## Exercise brief
Starting with the line that holds "Task: Click the Context window row label", reproduce each line through the last one of the data, exactly as written. Pictures are not copied.

## Task input
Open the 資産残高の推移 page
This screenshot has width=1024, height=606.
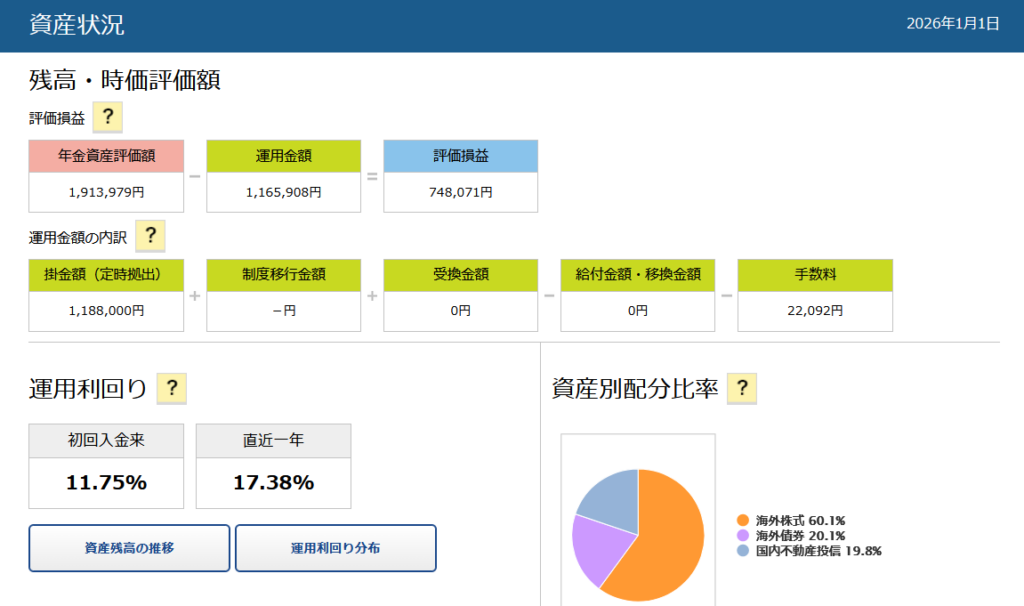tap(129, 548)
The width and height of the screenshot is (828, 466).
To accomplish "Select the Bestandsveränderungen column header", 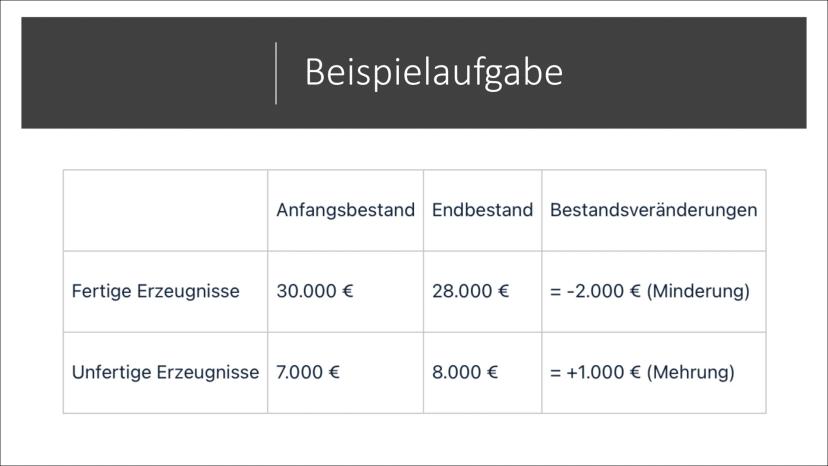I will 653,211.
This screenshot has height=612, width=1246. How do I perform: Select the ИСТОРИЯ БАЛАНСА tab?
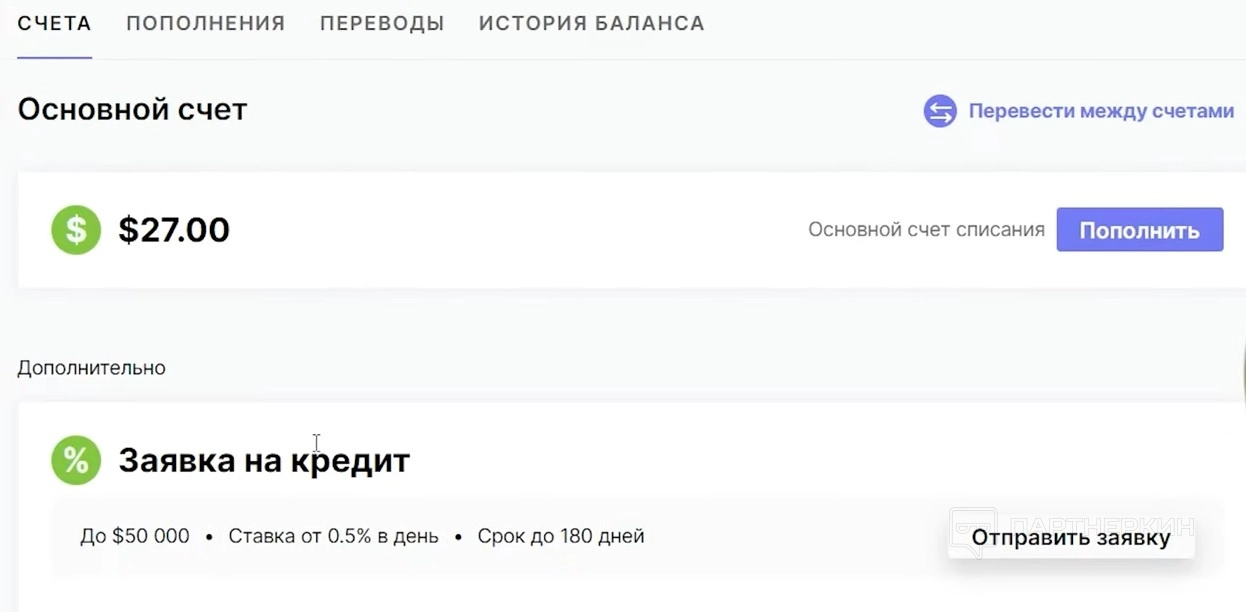[591, 23]
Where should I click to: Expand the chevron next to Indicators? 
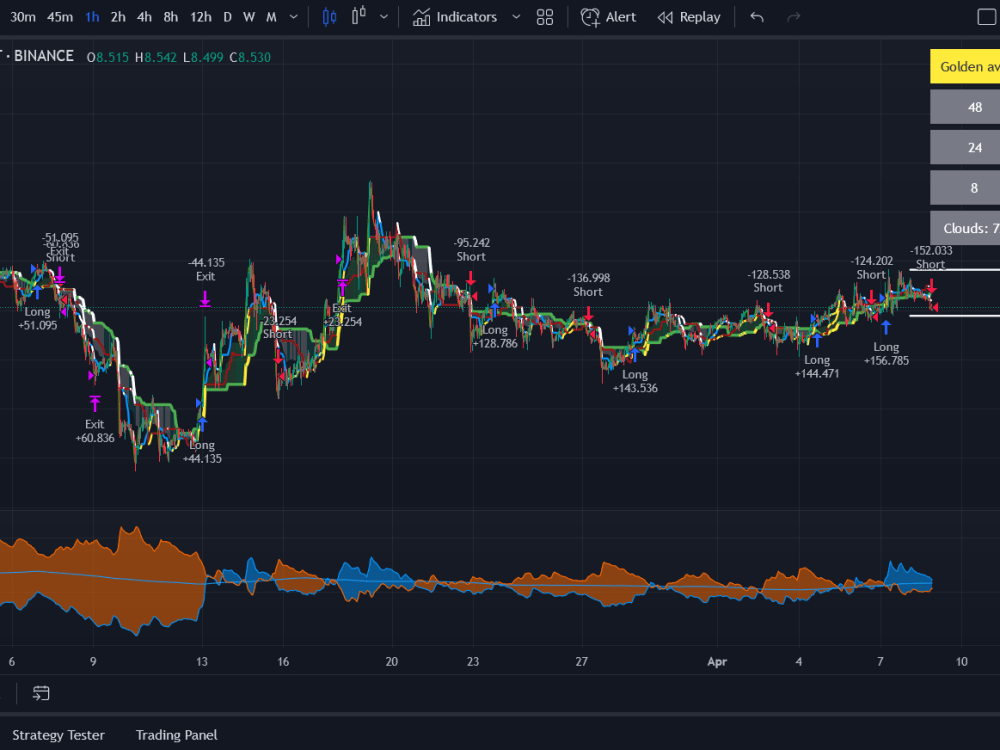click(516, 16)
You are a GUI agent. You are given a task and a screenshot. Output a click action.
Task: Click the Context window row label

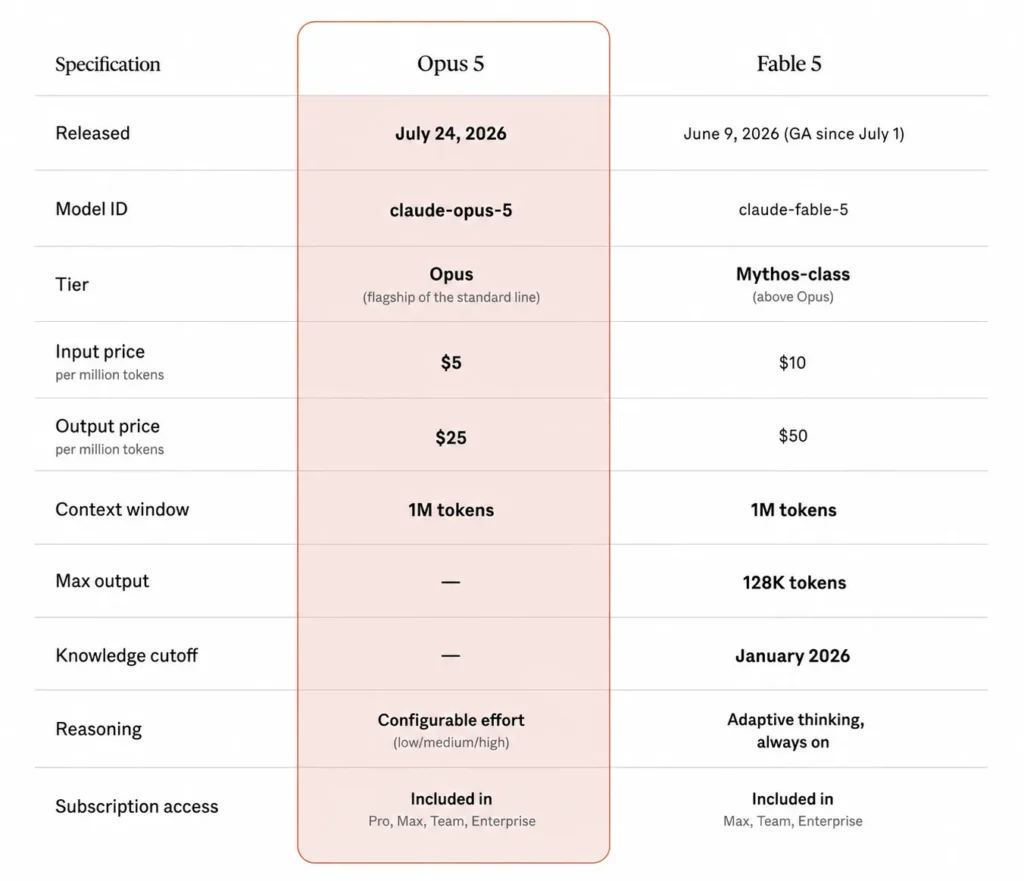(x=122, y=509)
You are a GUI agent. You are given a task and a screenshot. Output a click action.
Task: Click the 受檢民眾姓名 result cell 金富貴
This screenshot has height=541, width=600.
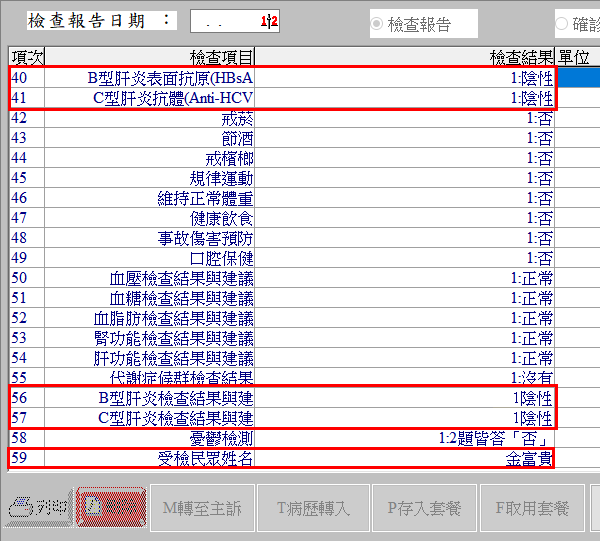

## Expected output
Task: Click the Context window row label

(x=122, y=509)
You are a GUI agent. You are given a task and a screenshot. Output a click action.
Task: Click the 受檢民眾姓名 result cell 金富貴
This screenshot has height=541, width=600.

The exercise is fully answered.